NASA(アメリカ航空宇宙局)の火星探査機インサイトは、2018年11月26日に火星のエリシウム平原へ着陸して以来、観測を続けています。インサイトには地震(火星で起きる地震は「火震」とも呼ばれます)を検出する地震計、風や気圧などを測定する気象センサーの他、磁力計なども搭載されています。NASAは2020年2月24日、インサイトの観測成果をまとめたいくつかの新たな論文に関する記事をホームページで公開しました。

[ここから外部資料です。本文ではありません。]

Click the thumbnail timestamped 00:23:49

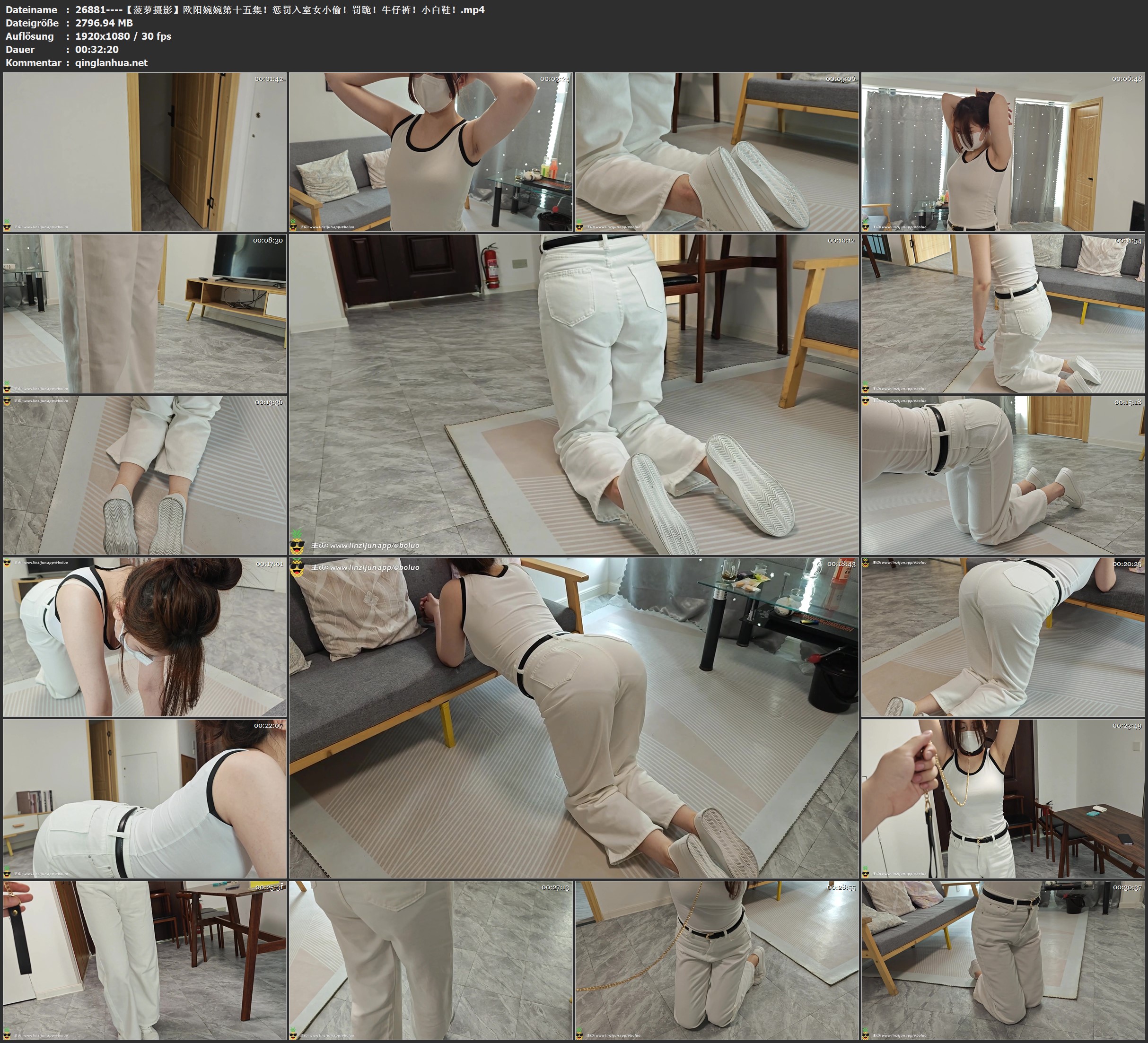[1003, 799]
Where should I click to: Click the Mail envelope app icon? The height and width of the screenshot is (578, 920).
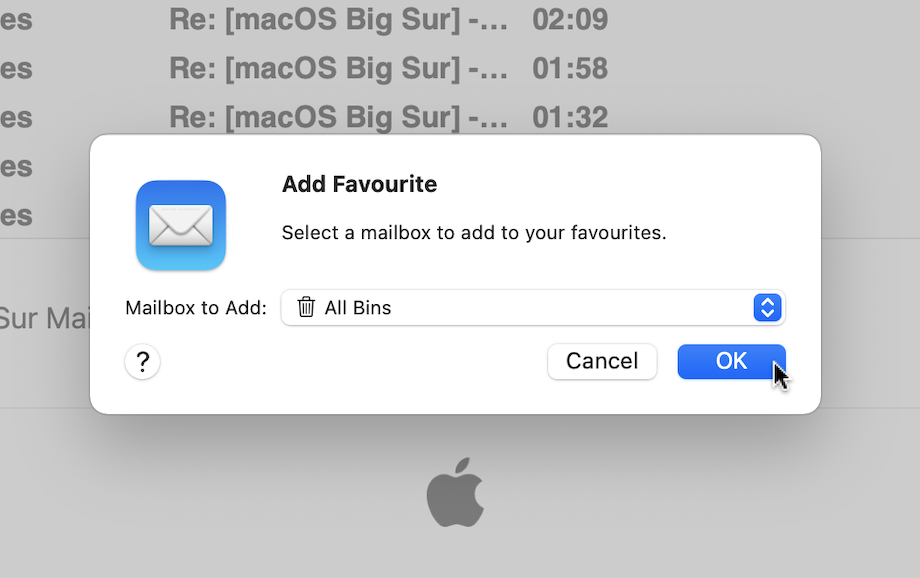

地震計では、これまで450以上のシグナルを検出、その大部分が風などの影響ではなく地震だろうとみられています。最大の地震はマグニチュード4.0ほどで、地殻からその下のマントルや核にまで伝わるほど強くはありません。地震は予想よりも頻繁に起きていますが、地震の規模は予想よりも大きくありませんでした。なお火星で地震を検出したのは、インサイトが初めてです。

インサイトが最初に地震を検出するまで、着陸してから数か月かかりました。その後、2019年末まで1日あたり約2回の地震を検出しました。このことは、インサイトが着陸したのが、とりわけ平穏な時期であったことを示唆しています。

かつての火星には全球的な磁場があったと考えられていますが、現在は存在していません。ただ局所的な磁場は存在しています。インサイトが搭載する磁力計で観測したところ、火星を周回する探査機のデータから予測されていたよりも10倍強いシグナルが検出されました。インサイトの着陸地点周辺の岩は、かつての全球的な磁場によって磁化されるには若すぎるため、地下にある磁化された岩に起因するものとみられています。

インサイトは風速や風向、気圧をほぼ連続的に測定しています。インサイトの気象センサーによって、何千もの旋風が検出されました。インサイトの着陸地点では、これまで気象センサーを搭載して着陸したことのある火星の他のどの場所よりも、旋風が多く発生しているとのことです。なお、砂などを巻き上げて目に見えるようになったものは「ダストデビル」と呼ばれます。インサイトのカメラではまだ撮影されたことはありませんが、これまで火星探査車などによって地表面を移動していくダストデビルが実際に撮影されたことはあります。

冒頭の画像は、インサイトが火星に着陸してまもない2018年12月6日に撮影された“自撮り”画像です。